The Delta Institute helps small farmers join together in a large enough pool to trade carbon. (From MSNBC, “How Carbon Trading Works“). Those farmers have sequestered 500,000 tons of carbon in 260,000 acres, she said, earning $1.7 million.
Walsh and Ducharme served on a panel on carbon sequestration that ended moments ago at the Financing Farm to Fork Conference in Chicago. Panelists agreed a carbon cap, like the one that passed the House last year but has languished in the Senate, is needed to revive the market.
“Let’s face it,” said Howard Learner of the Environmental Law and Policy Center. “No carbon cap, no real carbon market.”
But with a carbon cap, panelists agreed, a robust carbon market could produce much more income for farmers.

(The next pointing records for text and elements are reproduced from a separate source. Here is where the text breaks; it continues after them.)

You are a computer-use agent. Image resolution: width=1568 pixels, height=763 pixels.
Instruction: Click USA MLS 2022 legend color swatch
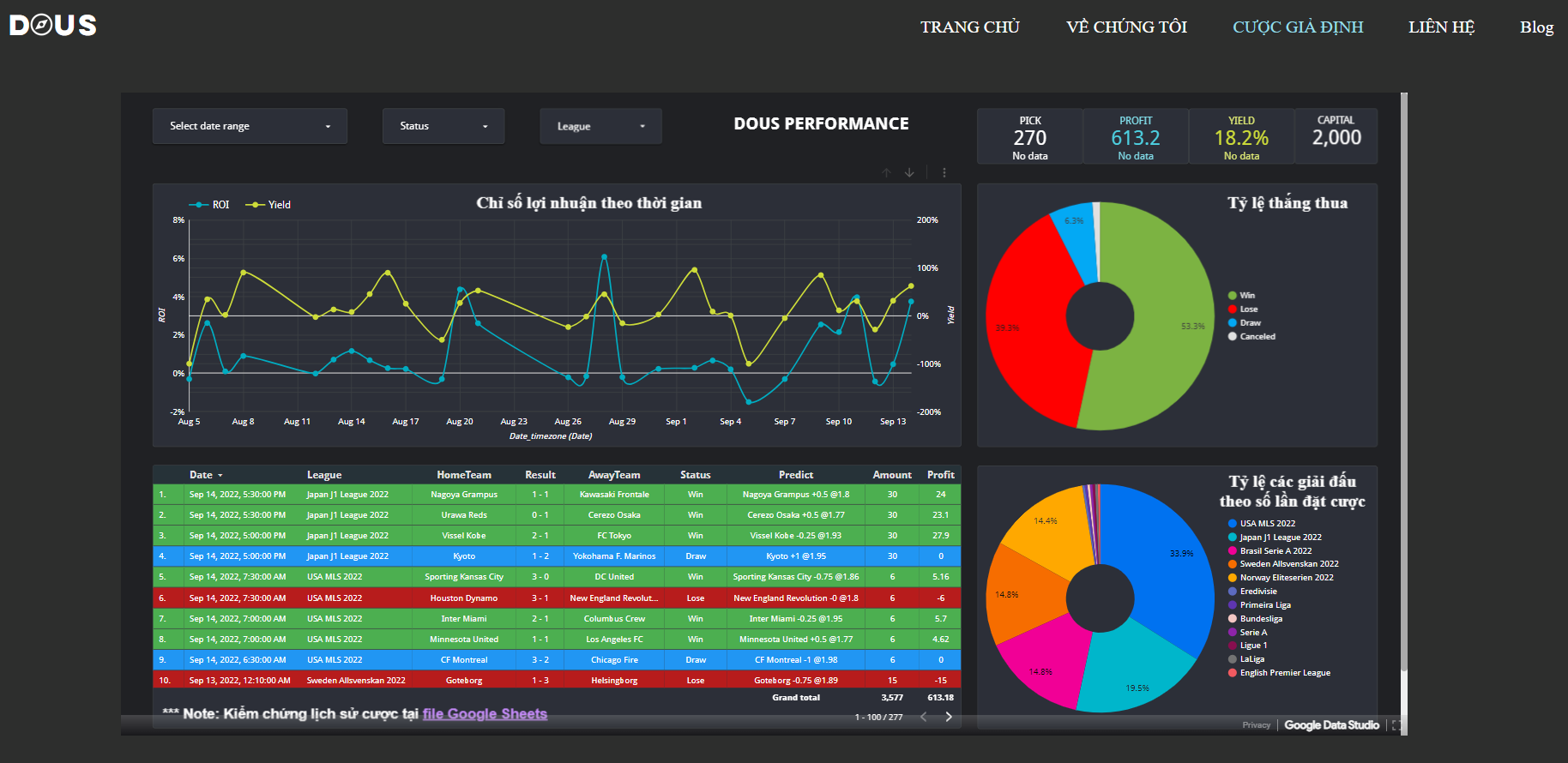pyautogui.click(x=1233, y=524)
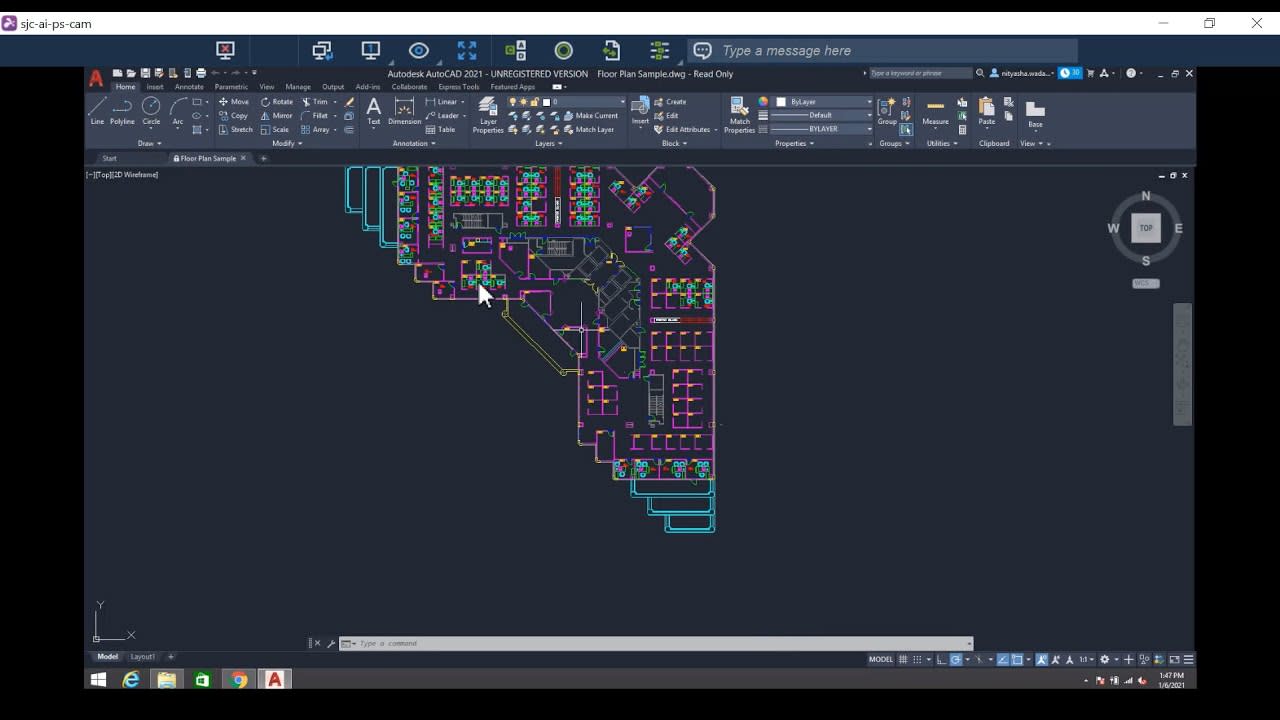1280x720 pixels.
Task: Open the layer selection dropdown
Action: (585, 102)
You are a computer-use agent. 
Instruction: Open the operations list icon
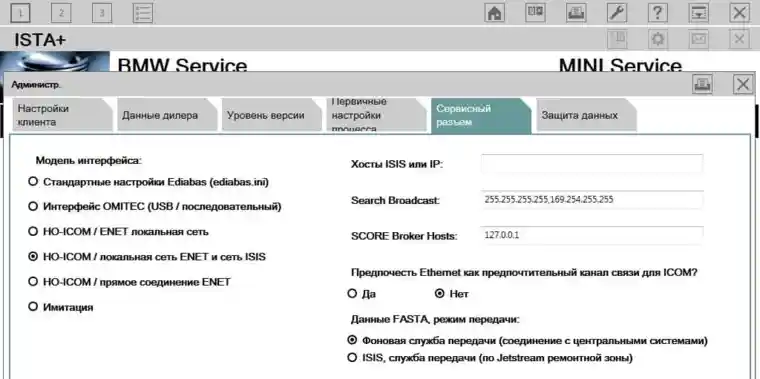point(143,13)
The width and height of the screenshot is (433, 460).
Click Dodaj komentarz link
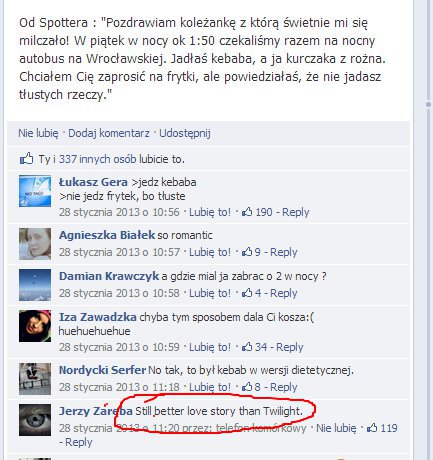109,133
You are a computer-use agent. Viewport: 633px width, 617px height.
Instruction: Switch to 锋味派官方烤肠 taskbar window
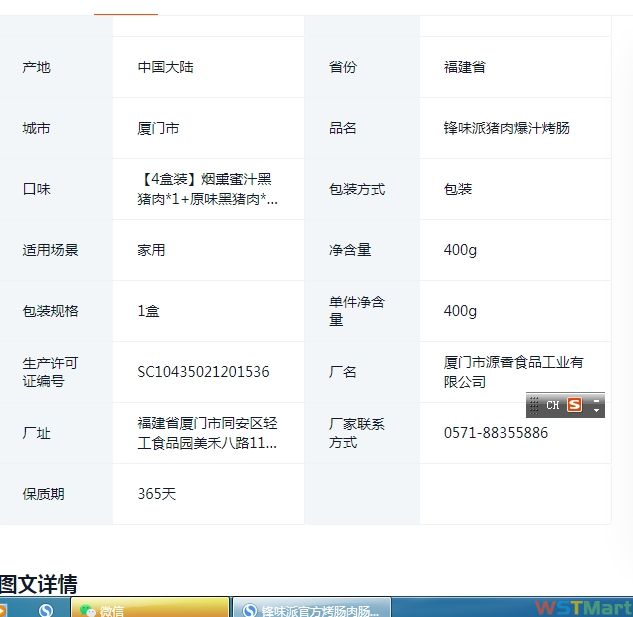(310, 609)
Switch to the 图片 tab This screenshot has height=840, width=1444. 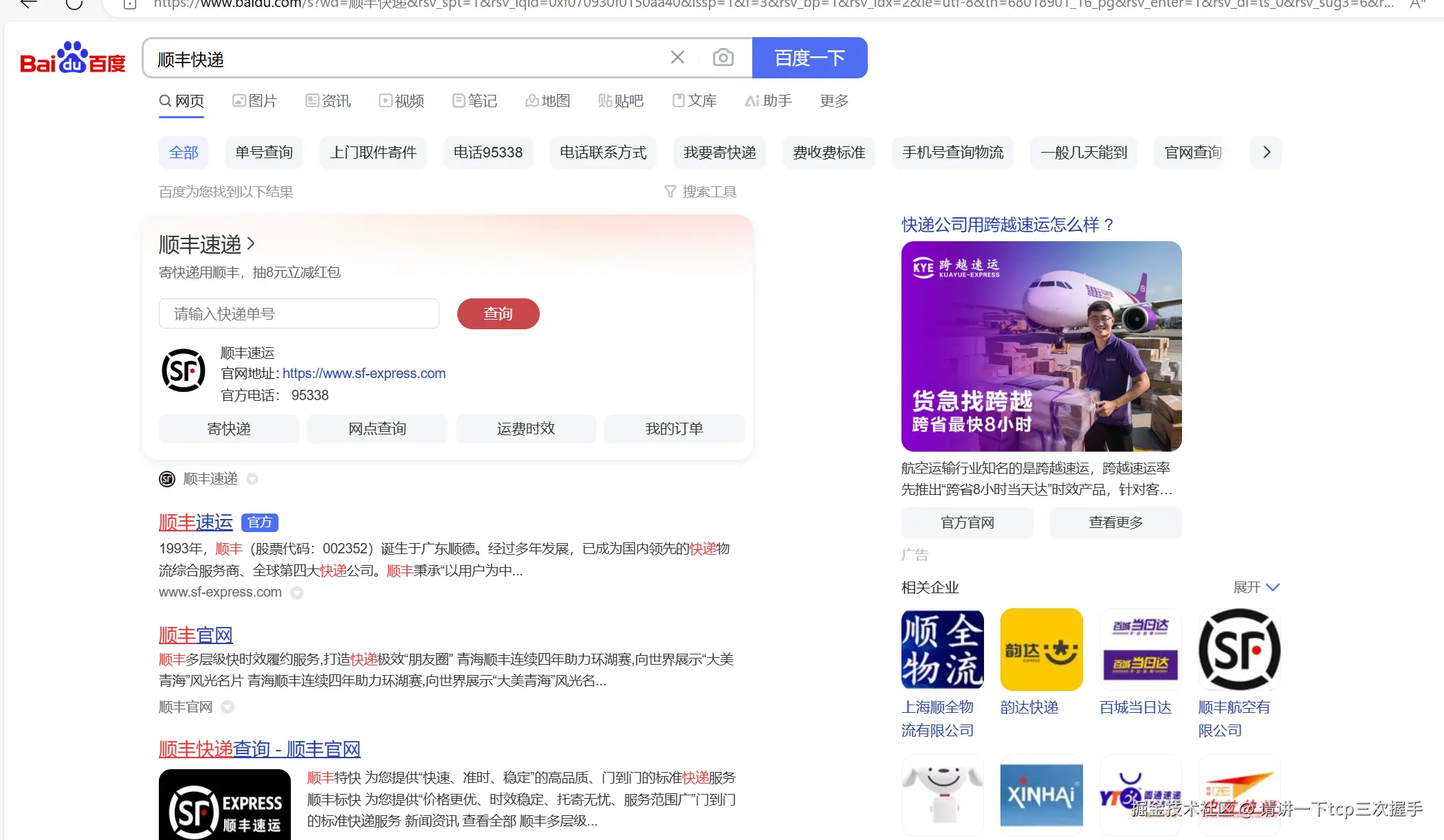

“This has the potential to reach 10 to 20 percent of net farm income in a few years,” Walsh said.
In Europe, which has a carbon cap, the price was $16.40 per ton last year, but the value of carbon is also down in Europe (it traded at $27.15 per ton in 2008), particularly after a mandatory carbon cap failed to materialize in Copenhagen.
“All the prices are down,” Walsh said. “In particular the lack of policy guidance is causing the problem.”
Bill Kurtis, a longtime Chicago news broadcaster–and the voice of television shows including American Justice and Cold Case files–served on the panel because he raises grass-fed beef on 12,000 acres in Illinois and Iowa.
“We should get out to Congress and get this thing passed,” he said, gazing down the table at other panelists.
“It would make a big difference,” Ducharme said.